Personal information
- Born: 29 October 1983 (age 42) Iceland
- Nationality: Icelandic

Career history

Coaching
- 2004–2008: KR (men's) (assistant)
- 2013–2014: KR (women's)
- 2014–2018: KR (men's)
- 2014–2020: Iceland (men's) (assistant)
- 2014–2017: Iceland men's U20
- 2017: Iceland (men's)
- 2019: Valur (women's) (assistant)
- 2019: Iceland (men's)
- 2019–2020: Horsens IC
- 2020–present: Valur (men's)

Career highlights
- As coach: 7× Icelandic men's league champion (2014–2018, 2022, 2024); 4× Icelandic Men's Basketball Cup (2016, 2017, 2023, 2025); 4× Icelandic Men's Supercup (2014, 2015, 2022, 2023); 3× Úrvalsdeild karla coach of the year (2014, 2016, 2018); As assistant coach: Icelandic men's league champion (2007); Icelandic Men's Supercup (2007);

= Finnur Freyr Stefánsson =

Icelandic professional basketball coach (born 1983)

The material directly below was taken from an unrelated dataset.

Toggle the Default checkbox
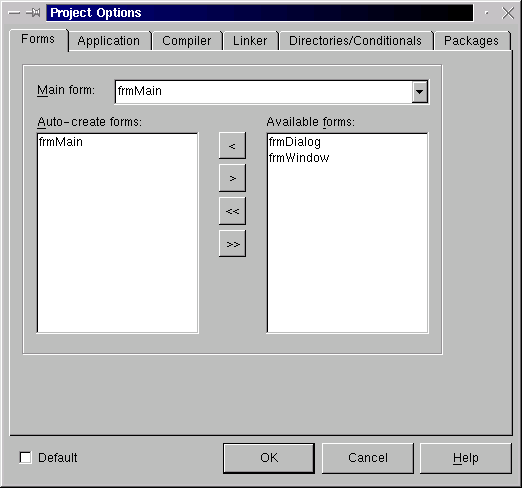 [x=26, y=457]
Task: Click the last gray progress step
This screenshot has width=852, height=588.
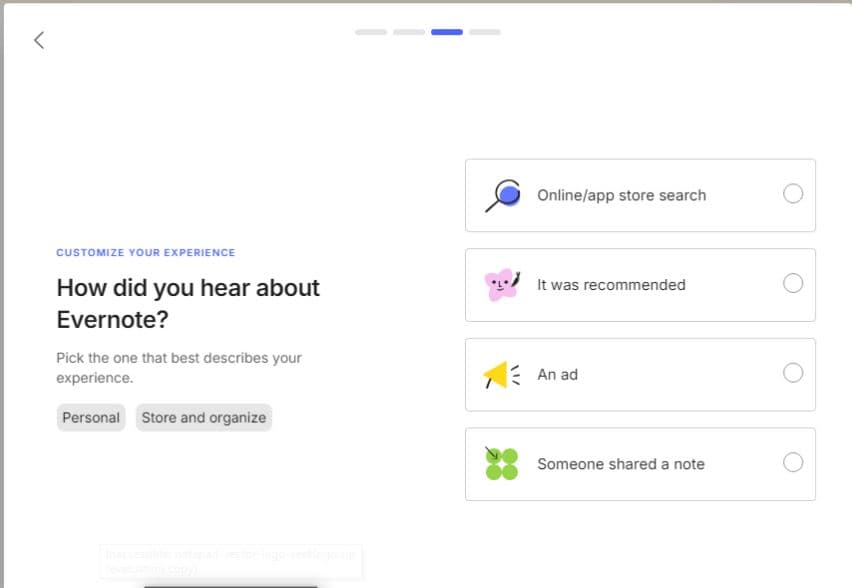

Finnur Freyr Stefánsson (born 29 October 1983) is an Icelandic professional basketball coach. With KR, he won the Icelandic championship five years in a row from 2014 to 2018 and the Icelandic Men's Basketball Cup in 2016 and 2017. He has served as an assistant coach to the Icelandic men's national basketball team from 2014, helping the team to EuroBasket 2015 and EuroBasket 2017.

==Coaching career==
===Club career===
Finnur started his coaching career as an assistant to Herbert Arnarson on KR men's team in 2004 and served there until 2008. He was the head coach of the KR women's team during the 2012-2013 season and in 2013, he was hired as the head coach of the KR men's team. On 30 April 2017 he won the Icelandic championship with KR for the fourth consecutive season, earning him the nickname "Finnur sem allt vinnur" (English: "Finn(ur) that everything Wins").
Finnur was named coach of the year in the Úrvalsdeild karla in 2014 and 2016.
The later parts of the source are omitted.